Contributing to that fear was the regional parliament’s appointment last week of a Russian nationalist, Sergei Aksenov, as the autonomous republic’s new premier and a decision to hold a referendum this month on the future status of Crimea.
In December, Aksenov reportedly led a group of Russian nationalists who rampaged through a new settlement on the outskirts of Simferopol called Molodezhnoye, or “youth,” where dozens of Crimean Tatars were building homes. The attackers took to the buildings with sledgehammers and crowbars, destroying many of them, Dzhemilev said.
Referring to Aksenov and his political allies, Dzhemilev added, “If they vote for this illegitimate referendum on (Crimea’s) status, who will prevent them from doing something totally absurd like voting to expel us from our motherland once again?”
Russian nationalists say that a Tatar separatist movement has taken root in the region.
“The Tatars should watch their step now,” said Alexander Zhilkin, a 46-year-old businessman from the city of Bakhchisaray who carried a Russian national flag to protest the presence of a Ukrainian military unit in Simferopol. “They keep talking of gaining their own autonomy within Crimea, but now that our people are in power here we won’t allow any separatism inside our republic.”

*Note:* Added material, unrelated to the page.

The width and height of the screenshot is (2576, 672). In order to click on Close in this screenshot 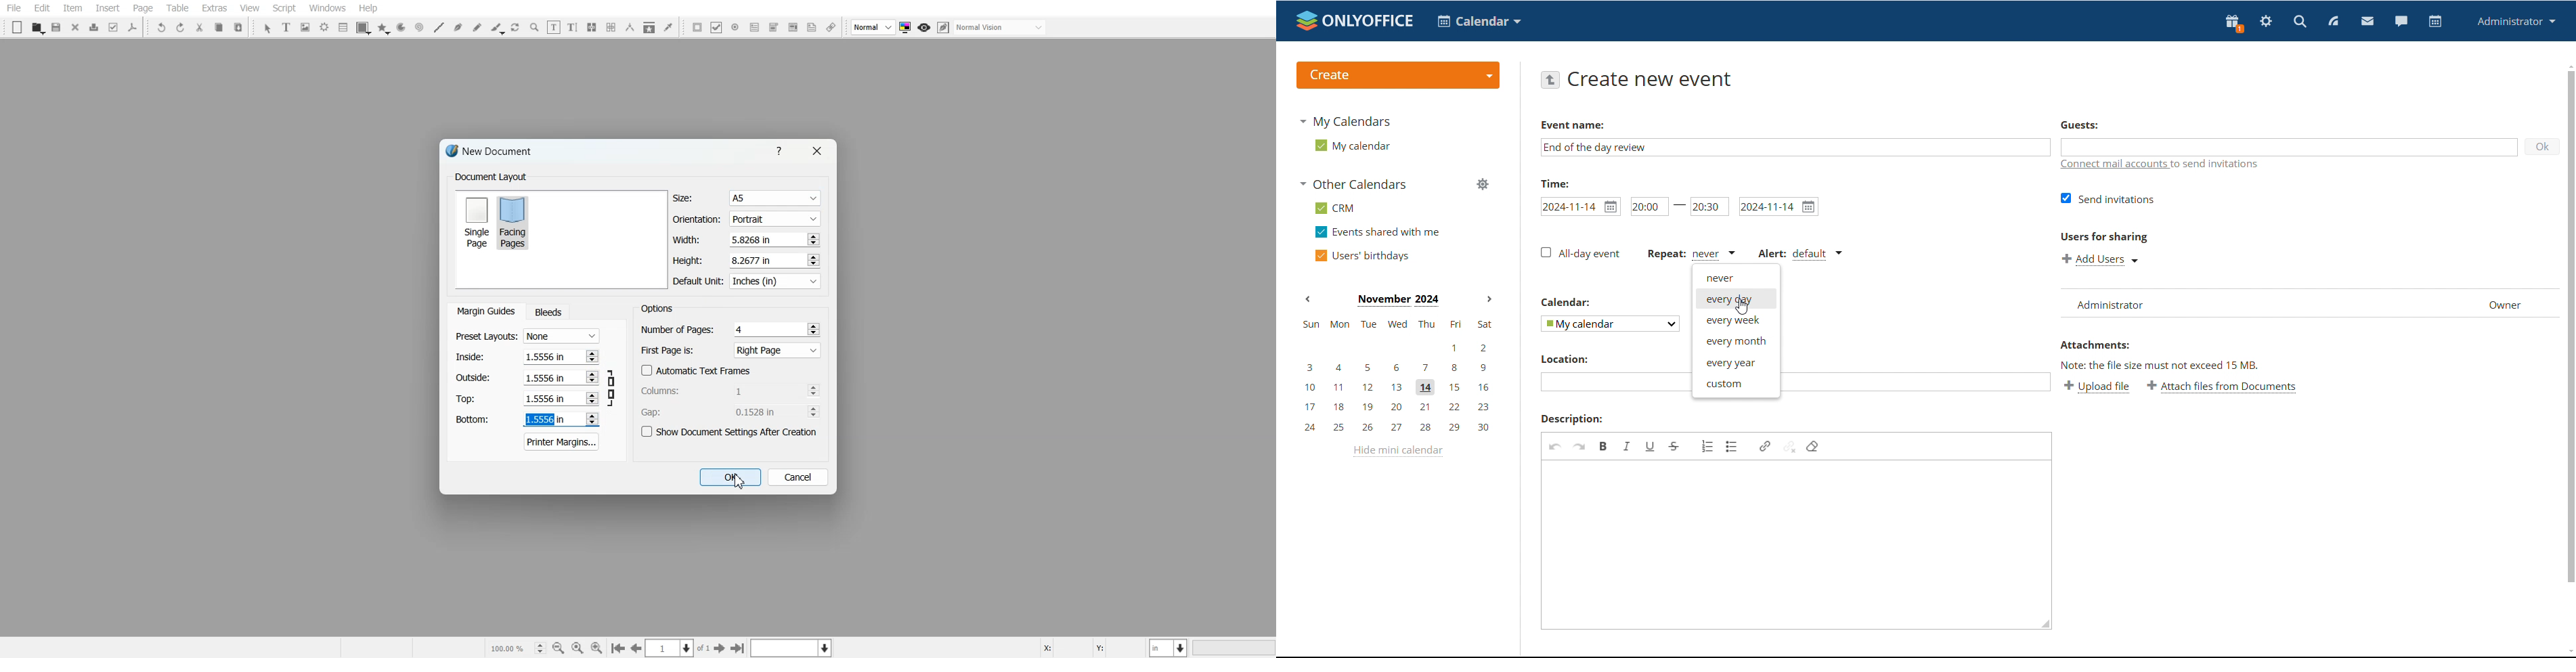, I will do `click(816, 151)`.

The pro-Kremlin speaker of Crimea’s regional parliament, however, emphasized that the new authorities understood the Tatar community’s concerns.
“No threats exist today for the residents of the republic,” Vladimir Konstantinov said, promising the Tatar community power that “they had never enjoyed before.”
Konstantinov’s pledge didn’t impress the residents of Abdulkerimov’s sprawling Tatar community, whose men now patrol the streets at night, fearing attacks by Russian nationalists.
“When they deported my father’s and mother’s families in 1944, all our grown men were at the front and couldn’t protect them,” said Emir Shevkiev, a 25-year-old philologist and member of the local Tatar community. “We are here and we will fight back.”